*What you are asked to do*.
Reproduce each of the following rows word for word, with nothing changed.

*Data entries*.

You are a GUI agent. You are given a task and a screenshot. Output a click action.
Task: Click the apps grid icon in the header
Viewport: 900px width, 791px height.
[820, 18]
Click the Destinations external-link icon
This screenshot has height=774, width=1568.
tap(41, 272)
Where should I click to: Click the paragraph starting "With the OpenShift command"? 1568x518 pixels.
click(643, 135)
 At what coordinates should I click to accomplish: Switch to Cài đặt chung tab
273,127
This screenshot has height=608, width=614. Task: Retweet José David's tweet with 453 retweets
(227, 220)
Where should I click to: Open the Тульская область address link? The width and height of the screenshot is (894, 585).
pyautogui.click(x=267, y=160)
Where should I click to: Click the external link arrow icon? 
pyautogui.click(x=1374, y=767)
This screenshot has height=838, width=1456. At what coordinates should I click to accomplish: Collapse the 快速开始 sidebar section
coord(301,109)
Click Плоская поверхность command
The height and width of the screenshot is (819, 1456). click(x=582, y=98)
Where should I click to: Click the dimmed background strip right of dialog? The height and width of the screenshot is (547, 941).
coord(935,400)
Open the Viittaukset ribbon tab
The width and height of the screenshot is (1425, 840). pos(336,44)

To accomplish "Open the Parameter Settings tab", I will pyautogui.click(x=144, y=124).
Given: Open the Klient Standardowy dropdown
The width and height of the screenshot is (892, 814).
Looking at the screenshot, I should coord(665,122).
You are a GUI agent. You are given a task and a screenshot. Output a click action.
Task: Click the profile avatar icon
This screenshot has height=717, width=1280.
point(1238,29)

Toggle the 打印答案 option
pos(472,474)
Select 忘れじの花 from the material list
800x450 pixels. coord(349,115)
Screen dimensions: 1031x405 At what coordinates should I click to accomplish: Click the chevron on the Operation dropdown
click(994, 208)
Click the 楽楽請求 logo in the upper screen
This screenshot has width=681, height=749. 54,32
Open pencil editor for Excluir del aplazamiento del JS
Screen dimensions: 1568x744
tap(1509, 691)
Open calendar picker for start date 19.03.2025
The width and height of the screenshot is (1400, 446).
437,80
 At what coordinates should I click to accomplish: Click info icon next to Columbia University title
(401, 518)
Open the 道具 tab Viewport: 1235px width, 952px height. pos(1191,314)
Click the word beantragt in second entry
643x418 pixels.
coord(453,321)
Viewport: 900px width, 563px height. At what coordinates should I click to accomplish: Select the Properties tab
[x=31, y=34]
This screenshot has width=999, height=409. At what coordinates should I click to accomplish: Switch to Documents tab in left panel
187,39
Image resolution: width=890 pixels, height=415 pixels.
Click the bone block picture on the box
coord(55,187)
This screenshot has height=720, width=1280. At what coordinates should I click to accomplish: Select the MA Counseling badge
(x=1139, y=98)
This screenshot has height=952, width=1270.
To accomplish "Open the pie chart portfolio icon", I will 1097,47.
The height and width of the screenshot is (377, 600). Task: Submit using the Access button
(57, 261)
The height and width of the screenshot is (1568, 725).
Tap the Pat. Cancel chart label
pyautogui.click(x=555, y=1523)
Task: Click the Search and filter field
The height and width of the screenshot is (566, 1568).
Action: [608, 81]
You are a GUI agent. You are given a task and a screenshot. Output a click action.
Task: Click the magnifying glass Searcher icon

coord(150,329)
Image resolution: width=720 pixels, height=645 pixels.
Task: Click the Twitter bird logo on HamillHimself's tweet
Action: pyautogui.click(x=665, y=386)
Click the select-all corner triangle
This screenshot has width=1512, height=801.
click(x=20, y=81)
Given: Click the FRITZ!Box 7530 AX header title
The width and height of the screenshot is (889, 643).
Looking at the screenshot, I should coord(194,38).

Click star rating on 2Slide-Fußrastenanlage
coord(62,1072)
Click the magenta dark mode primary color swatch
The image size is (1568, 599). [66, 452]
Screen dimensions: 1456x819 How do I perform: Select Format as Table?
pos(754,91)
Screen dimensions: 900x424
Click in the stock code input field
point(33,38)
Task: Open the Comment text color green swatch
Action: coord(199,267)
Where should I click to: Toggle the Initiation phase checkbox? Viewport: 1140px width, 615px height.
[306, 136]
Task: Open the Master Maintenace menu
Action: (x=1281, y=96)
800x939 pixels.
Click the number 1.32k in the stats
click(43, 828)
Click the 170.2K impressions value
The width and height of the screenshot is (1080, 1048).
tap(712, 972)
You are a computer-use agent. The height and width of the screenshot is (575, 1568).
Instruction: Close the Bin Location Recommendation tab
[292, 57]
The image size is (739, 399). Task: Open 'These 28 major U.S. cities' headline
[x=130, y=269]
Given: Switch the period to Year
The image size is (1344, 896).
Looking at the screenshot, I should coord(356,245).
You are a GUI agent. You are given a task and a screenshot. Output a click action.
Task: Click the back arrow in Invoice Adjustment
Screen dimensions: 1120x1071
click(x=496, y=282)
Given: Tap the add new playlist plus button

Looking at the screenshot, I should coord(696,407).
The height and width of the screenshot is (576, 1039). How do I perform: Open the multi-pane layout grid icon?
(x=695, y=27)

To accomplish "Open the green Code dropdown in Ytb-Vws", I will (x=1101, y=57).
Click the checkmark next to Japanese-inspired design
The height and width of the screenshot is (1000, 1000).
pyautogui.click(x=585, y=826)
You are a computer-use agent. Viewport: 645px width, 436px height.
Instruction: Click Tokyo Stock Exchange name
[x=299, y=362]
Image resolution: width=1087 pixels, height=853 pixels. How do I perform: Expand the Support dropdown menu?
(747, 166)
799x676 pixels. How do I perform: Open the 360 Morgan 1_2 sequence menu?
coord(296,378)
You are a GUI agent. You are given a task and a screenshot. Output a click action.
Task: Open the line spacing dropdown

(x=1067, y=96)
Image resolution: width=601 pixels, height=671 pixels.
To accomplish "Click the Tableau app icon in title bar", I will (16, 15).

*Task solution*.
You are a GUI agent. You are given a task and a screenshot. Output a click action.
Task: Click the apps grid icon in the header
Viewport: 900px width, 791px height.
[820, 18]
Click the Destinations external-link icon
This screenshot has height=774, width=1568.
tap(41, 272)
Where should I click to: Click the paragraph starting "With the OpenShift command"? 1568x518 pixels.
click(643, 135)
 At what coordinates should I click to accomplish: Switch to Cài đặt chung tab
273,127
This screenshot has height=608, width=614. Task: Retweet José David's tweet with 453 retweets
(227, 220)
Where should I click to: Open the Тульская область address link? The width and height of the screenshot is (894, 585).
pyautogui.click(x=267, y=160)
Where should I click to: Click the external link arrow icon? 
pyautogui.click(x=1374, y=767)
This screenshot has height=838, width=1456. At what coordinates should I click to accomplish: Collapse the 快速开始 sidebar section
coord(301,109)
Click Плоская поверхность command
The height and width of the screenshot is (819, 1456). click(x=582, y=98)
Where should I click to: Click the dimmed background strip right of dialog? The height and width of the screenshot is (547, 941).
coord(935,400)
Open the Viittaukset ribbon tab
The width and height of the screenshot is (1425, 840). pos(336,44)

To accomplish "Open the Parameter Settings tab", I will pyautogui.click(x=144, y=124).
Given: Open the Klient Standardowy dropdown
The width and height of the screenshot is (892, 814).
Looking at the screenshot, I should coord(665,122).
You are a GUI agent. You are given a task and a screenshot. Output a click action.
Task: Click the profile avatar icon
This screenshot has height=717, width=1280.
point(1238,29)

Toggle the 打印答案 option
pos(472,474)
Select 忘れじの花 from the material list
800x450 pixels. coord(349,115)
Screen dimensions: 1031x405 At what coordinates should I click to accomplish: Click the chevron on the Operation dropdown
click(994, 208)
Click the 楽楽請求 logo in the upper screen
This screenshot has width=681, height=749. 54,32
Open pencil editor for Excluir del aplazamiento del JS
Screen dimensions: 1568x744
tap(1509, 691)
Open calendar picker for start date 19.03.2025
The width and height of the screenshot is (1400, 446).
437,80
 At what coordinates should I click to accomplish: Click info icon next to Columbia University title
(401, 518)
Open the 道具 tab Viewport: 1235px width, 952px height. pos(1191,314)
Click the word beantragt in second entry
643x418 pixels.
coord(453,321)
Viewport: 900px width, 563px height. At what coordinates should I click to accomplish: Select the Properties tab
[x=31, y=34]
This screenshot has width=999, height=409. At what coordinates should I click to accomplish: Switch to Documents tab in left panel
187,39
Image resolution: width=890 pixels, height=415 pixels.
Click the bone block picture on the box
coord(55,187)
This screenshot has height=720, width=1280. At what coordinates should I click to accomplish: Select the MA Counseling badge
(x=1139, y=98)
This screenshot has height=952, width=1270.
To accomplish "Open the pie chart portfolio icon", I will 1097,47.
The height and width of the screenshot is (377, 600). Task: Submit using the Access button
(57, 261)
The height and width of the screenshot is (1568, 725).
Tap the Pat. Cancel chart label
pyautogui.click(x=555, y=1523)
Task: Click the Search and filter field
The height and width of the screenshot is (566, 1568).
Action: [608, 81]
You are a GUI agent. You are given a task and a screenshot. Output a click action.
Task: Click the magnifying glass Searcher icon

coord(150,329)
Image resolution: width=720 pixels, height=645 pixels.
Task: Click the Twitter bird logo on HamillHimself's tweet
Action: pyautogui.click(x=665, y=386)
Click the select-all corner triangle
This screenshot has width=1512, height=801.
click(x=20, y=81)
Given: Click the FRITZ!Box 7530 AX header title
The width and height of the screenshot is (889, 643).
Looking at the screenshot, I should coord(194,38).

Click star rating on 2Slide-Fußrastenanlage
coord(62,1072)
Click the magenta dark mode primary color swatch
The image size is (1568, 599). [66, 452]
Screen dimensions: 1456x819 How do I perform: Select Format as Table?
pos(754,91)
Screen dimensions: 900x424
Click in the stock code input field
point(33,38)
Task: Open the Comment text color green swatch
Action: coord(199,267)
Where should I click to: Toggle the Initiation phase checkbox? Viewport: 1140px width, 615px height.
[306, 136]
Task: Open the Master Maintenace menu
Action: (x=1281, y=96)
800x939 pixels.
Click the number 1.32k in the stats
click(43, 828)
Click the 170.2K impressions value
The width and height of the screenshot is (1080, 1048).
tap(712, 972)
You are a computer-use agent. The height and width of the screenshot is (575, 1568).
Instruction: Close the Bin Location Recommendation tab
[292, 57]
The image size is (739, 399). Task: Open 'These 28 major U.S. cities' headline
[x=130, y=269]
Given: Switch the period to Year
The image size is (1344, 896).
Looking at the screenshot, I should coord(356,245).
You are a GUI agent. You are given a task and a screenshot. Output a click action.
Task: Click the back arrow in Invoice Adjustment
Screen dimensions: 1120x1071
click(x=496, y=282)
Given: Tap the add new playlist plus button

Looking at the screenshot, I should coord(696,407).
The height and width of the screenshot is (576, 1039). How do I perform: Open the multi-pane layout grid icon?
(x=695, y=27)

To accomplish "Open the green Code dropdown in Ytb-Vws", I will (x=1101, y=57).
Click the checkmark next to Japanese-inspired design
The height and width of the screenshot is (1000, 1000).
pyautogui.click(x=585, y=826)
You are a computer-use agent. Viewport: 645px width, 436px height.
Instruction: Click Tokyo Stock Exchange name
[x=299, y=362]
Image resolution: width=1087 pixels, height=853 pixels. How do I perform: Expand the Support dropdown menu?
(747, 166)
799x676 pixels. How do I perform: Open the 360 Morgan 1_2 sequence menu?
coord(296,378)
You are a GUI agent. You are given a task and a screenshot. Output a click action.
Task: Open the line spacing dropdown

(x=1067, y=96)
Image resolution: width=601 pixels, height=671 pixels.
To accomplish "Click the Tableau app icon in title bar", I will (16, 15).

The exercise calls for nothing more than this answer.